• _GIVEN TASK_
Render every line of the records below as a numbered list, leaving out any blank lines.

• _RECORDS TO PROCESS_
+++
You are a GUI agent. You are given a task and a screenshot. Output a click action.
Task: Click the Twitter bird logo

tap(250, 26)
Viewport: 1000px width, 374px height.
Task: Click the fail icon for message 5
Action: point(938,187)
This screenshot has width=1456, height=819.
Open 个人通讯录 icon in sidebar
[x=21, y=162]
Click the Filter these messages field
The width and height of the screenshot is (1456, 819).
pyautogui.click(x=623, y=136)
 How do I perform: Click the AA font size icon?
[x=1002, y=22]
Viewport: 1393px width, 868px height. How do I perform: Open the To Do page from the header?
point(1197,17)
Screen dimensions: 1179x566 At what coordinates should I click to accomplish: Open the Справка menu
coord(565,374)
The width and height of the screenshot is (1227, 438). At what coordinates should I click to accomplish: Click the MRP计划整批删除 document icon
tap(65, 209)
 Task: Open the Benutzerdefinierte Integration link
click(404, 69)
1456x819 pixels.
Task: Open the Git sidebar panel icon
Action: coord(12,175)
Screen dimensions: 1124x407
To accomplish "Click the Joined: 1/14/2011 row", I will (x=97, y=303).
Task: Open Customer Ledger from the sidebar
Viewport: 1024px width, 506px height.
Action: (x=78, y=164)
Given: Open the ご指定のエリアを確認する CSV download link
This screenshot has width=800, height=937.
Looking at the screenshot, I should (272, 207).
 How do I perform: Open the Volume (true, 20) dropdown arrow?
+++
• _ANSWER TO THE TASK_
1. You are a GUI agent. You are given a task and a screenshot. Output a click action.
2. Task: Click the Twitter bird logo
3. tap(250, 26)
4. Viewport: 1000px width, 374px height.
5. Task: Click the fail icon for message 5
6. Action: point(938,187)
7. This screenshot has width=1456, height=819.
8. Open 个人通讯录 icon in sidebar
9. [x=21, y=162]
10. Click the Filter these messages field
11. The width and height of the screenshot is (1456, 819).
12. pyautogui.click(x=623, y=136)
13.  How do I perform: Click the AA font size icon?
14. [x=1002, y=22]
15. Viewport: 1393px width, 868px height. How do I perform: Open the To Do page from the header?
16. point(1197,17)
17. Screen dimensions: 1179x566 At what coordinates should I click to accomplish: Open the Справка menu
18. coord(565,374)
19. The width and height of the screenshot is (1227, 438). At what coordinates should I click to accomplish: Click the MRP计划整批删除 document icon
20. tap(65, 209)
21.  Task: Open the Benutzerdefinierte Integration link
22. click(404, 69)
23. 1456x819 pixels.
24. Task: Open the Git sidebar panel icon
25. Action: coord(12,175)
26. Screen dimensions: 1124x407
27. To accomplish "Click the Joined: 1/14/2011 row", I will (x=97, y=303).
28. Task: Open Customer Ledger from the sidebar
29. Viewport: 1024px width, 506px height.
30. Action: (x=78, y=164)
31. Given: Open the ご指定のエリアを確認する CSV download link
32. This screenshot has width=800, height=937.
33. Looking at the screenshot, I should (272, 207).
34.  How do I perform: Open the Volume (true, 20) dropdown arrow?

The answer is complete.